本、本、本、何処を見渡しても本ばかり。あまり読書が趣味ではない者や活字の苦手な者からすれば、見ただけでくらっときそうなほど、本だらけの光景だ。
桔音は元々本が好きだ、虐めの影響だったが毎日図書館で本を読み漁っていた程である。
だからこの本だらけの光景に、桔音は少しだけ楽しくなった。普通の図書館では比べ物にならない程の蔵書量、縦にも横にも広い空間だ、まるで世界中の本を掻き集めた様な図書館だった。
「うわー、すっごい本の量! エロ本ないかな?」
「……誰ですか?」
「え?」
と、そんな大量の本を前に歓声を上げた桔音の横から、落ちついた声が掛かった。警戒心が多大に含まれたその言葉に、桔音はその声のした方へと視線を向ける。
すると、そこには1人の少女がいた。
桔音よりも少し歳が低いだろうか、椅子に座っているから良くは分からないが、身長はそれほど高い様には思えない。桔音よりも15cm程小さいだろうか。

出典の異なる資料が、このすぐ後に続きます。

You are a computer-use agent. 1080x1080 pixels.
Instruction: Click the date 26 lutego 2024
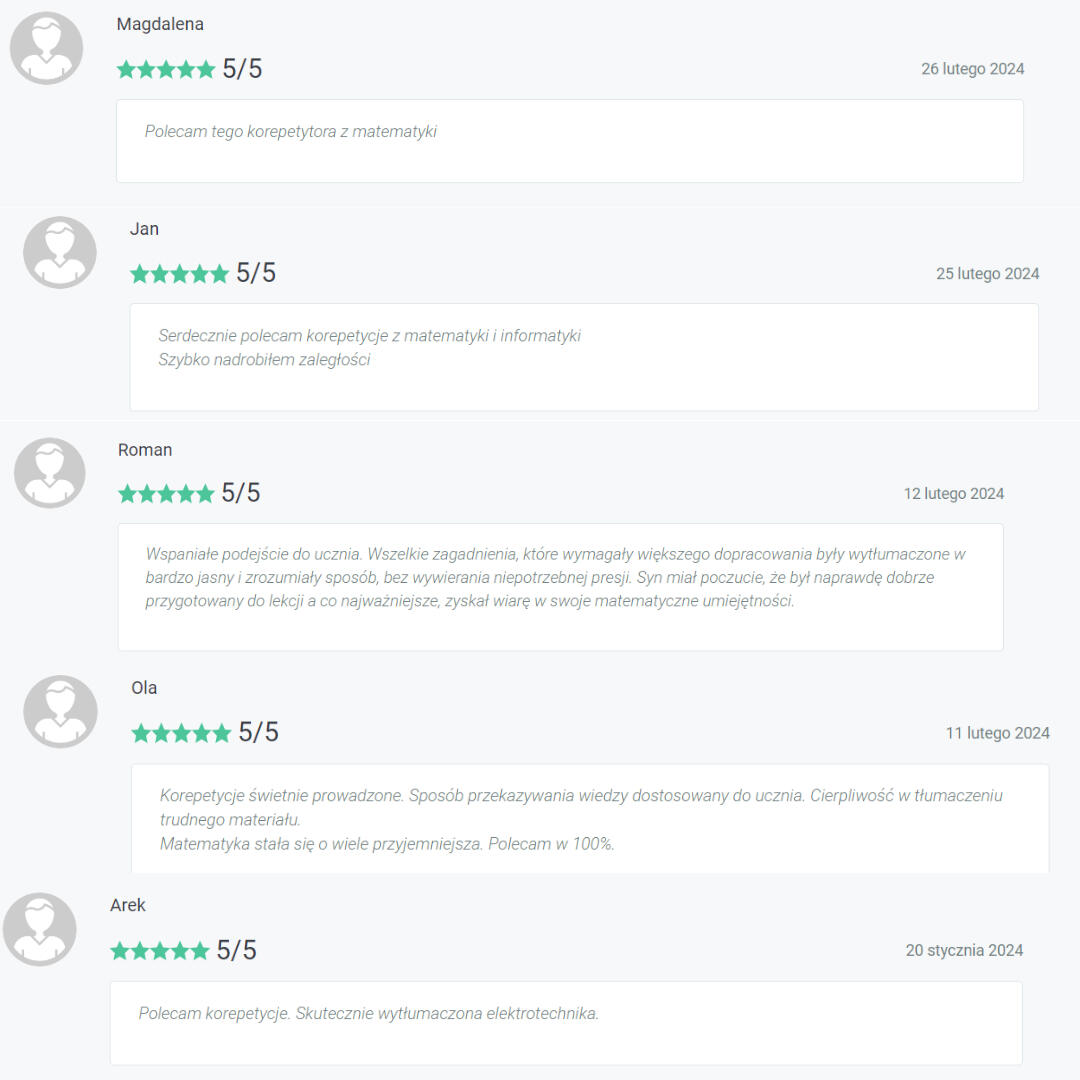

顔立ちはそれほど美人という訳ではないが、整っているといえば整っている。愛嬌のある普通に可愛い子だろう。といっても、クラスに1人は居そうな普通な可愛さだった。
少しだけ顔立ちがアリシアやオリヴィアに似ているが、彼女達とは違って、少女は透き通る様な銀色の髪だった。少し垂れ目な瞳が、初めて会う桔音に対して少し怯えと警戒の感情を見せている。
「あ、こんにちは! 僕きつね、アリシアちゃん達に会いに来たんだけど」
「アリシア達に……? も、もしかして貴方……!?」
桔音の言葉に、少女は身を引きながら警戒心マックスの姿勢で言った。
「まさか―――お友達という存在ですか……!?」
あ、この子ぼっちだわ。桔音はその言葉に、そう感想を抱いた。
名前と本人、別々に出てきましたが第2王女アイリスちゃん登場。個人的にはこの子が1番王女組で扱いやすいですね。